Diamonds are one of the most difficult stones to shop for. Since every stone is unique, purchasing a diamond requires a multi-faceted approach. While it may at first seem very intimidating, there are only a few things you need to know to be able to purchase a diamond with confidence. We have been appraising diamonds since 1977 and hope to make this process easier for you.
There are four C’s that need to be looked at to determine the value of a diamond. Each component factors into the price and quality of any diamond, and they are used as an industry standards to compare diamonds. All diamonds are graded in northern sunlight from 10am-2pm under 10x magnification to ensure a standard.
The first C is color. Colorless diamonds are prized due to their refracting properties. A completely colorless diamond will reflect the entire visual spectrum from a light source. Colorless diamonds are graded on a scale of D-Z. This scale was created by the Gemological Institute of America as a standard for grading diamonds. The chart below will explain the difference between the different colors of diamonds.

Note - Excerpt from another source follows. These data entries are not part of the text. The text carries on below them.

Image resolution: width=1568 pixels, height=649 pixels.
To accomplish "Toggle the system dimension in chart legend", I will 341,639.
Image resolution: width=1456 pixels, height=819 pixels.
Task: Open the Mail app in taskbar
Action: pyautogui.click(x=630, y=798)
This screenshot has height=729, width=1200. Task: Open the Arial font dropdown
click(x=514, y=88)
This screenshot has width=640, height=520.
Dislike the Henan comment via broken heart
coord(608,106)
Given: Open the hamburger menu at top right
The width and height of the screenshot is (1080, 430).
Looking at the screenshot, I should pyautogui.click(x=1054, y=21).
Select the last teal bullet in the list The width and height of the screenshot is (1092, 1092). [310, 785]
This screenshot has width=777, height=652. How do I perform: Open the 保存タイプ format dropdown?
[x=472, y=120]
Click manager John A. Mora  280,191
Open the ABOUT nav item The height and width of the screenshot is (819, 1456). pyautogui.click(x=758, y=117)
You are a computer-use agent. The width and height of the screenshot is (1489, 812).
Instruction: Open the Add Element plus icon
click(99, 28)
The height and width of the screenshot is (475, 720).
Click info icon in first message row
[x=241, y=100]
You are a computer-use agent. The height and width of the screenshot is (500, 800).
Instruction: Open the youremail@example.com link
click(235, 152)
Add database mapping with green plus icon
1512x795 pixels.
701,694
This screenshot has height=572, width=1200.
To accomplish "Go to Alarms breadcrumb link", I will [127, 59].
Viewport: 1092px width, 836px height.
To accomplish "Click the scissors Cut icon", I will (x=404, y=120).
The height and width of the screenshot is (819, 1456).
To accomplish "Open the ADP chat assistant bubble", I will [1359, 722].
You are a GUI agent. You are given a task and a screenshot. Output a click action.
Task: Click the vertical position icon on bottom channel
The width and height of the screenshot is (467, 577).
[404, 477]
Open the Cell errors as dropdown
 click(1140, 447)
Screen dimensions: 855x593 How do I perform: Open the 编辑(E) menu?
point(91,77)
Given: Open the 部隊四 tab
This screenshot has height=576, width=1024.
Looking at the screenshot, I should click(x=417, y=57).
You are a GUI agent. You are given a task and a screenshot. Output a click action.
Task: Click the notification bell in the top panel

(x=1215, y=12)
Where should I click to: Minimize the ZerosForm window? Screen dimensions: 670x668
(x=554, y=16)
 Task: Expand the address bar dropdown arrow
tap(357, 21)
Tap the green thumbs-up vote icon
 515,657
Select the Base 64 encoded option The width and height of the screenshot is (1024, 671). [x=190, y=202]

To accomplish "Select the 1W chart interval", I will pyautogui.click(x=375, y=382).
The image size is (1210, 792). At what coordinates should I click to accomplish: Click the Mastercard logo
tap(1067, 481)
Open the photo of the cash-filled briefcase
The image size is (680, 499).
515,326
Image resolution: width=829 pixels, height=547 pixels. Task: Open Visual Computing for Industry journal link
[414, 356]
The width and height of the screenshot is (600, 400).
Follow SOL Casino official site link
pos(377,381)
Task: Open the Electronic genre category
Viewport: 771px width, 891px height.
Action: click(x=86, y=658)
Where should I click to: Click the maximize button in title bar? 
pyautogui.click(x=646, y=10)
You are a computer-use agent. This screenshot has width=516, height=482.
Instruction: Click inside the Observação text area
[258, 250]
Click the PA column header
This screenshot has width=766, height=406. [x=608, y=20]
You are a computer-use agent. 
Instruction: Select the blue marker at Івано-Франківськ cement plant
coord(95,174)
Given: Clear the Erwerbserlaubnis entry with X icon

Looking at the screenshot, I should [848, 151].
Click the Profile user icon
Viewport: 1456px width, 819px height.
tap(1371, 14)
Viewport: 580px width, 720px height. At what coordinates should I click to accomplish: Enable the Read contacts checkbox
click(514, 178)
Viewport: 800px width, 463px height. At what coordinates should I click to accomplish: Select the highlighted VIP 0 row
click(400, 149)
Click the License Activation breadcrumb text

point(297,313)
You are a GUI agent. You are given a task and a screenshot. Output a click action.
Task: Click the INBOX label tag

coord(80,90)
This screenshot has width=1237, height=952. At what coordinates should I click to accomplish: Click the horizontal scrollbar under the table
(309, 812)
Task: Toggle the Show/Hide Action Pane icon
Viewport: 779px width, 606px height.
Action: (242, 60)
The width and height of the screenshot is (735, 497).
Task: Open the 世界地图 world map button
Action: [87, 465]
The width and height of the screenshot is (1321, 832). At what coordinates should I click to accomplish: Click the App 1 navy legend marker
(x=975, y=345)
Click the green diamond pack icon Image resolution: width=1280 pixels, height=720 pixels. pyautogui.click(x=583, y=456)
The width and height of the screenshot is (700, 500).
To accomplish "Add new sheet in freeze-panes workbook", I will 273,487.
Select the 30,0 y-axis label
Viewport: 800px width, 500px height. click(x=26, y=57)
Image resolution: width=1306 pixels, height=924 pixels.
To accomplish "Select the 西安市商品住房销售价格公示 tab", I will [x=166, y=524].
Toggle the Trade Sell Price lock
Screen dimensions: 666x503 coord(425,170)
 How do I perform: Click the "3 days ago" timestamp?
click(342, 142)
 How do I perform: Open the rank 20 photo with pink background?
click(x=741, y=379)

After Z, color begins to become an asset rather than a detractor. Diamonds in this range are referred to as “Fancy,” and can become incredibly expensive. These diamonds are graded under a different color system based off of the color and how vivid it is. Some of colors diamonds come in are yellow, brown, gray, blue, green, orange, and pink. The rarest and most expensive diamond color is red.
The second C is clarity. Clarity is a grade of how flawed a diamond is. It is affected by blemishes and inclusions in the diamond. Clarity is graded on a scale that ranges from F-I3. The chart below will help explain the differences.
The third C is cut. The cut of a diamond is very important as it determines the stone’s ability to reflect light. The most commonly used cut is the round brilliant, as you can usually get two stones out of one uncut diamond when cutting this way. All cuts have very specific proportions to maximize their brilliance. Diamonds will lose their value as the cut strays away from ideal proportions.
The last C is carat-weight. Carats describe the weight of the diamond. The carat-weight has been an international standard since 1913. 1/5 of a gram is equal to one carat. Diamonds are usually priced by carat, yet a smaller diamond that is graded much better in other areas could be worth more than a larger one. However, larger stones are much rarer so you will usually pay a premium for a larger stone.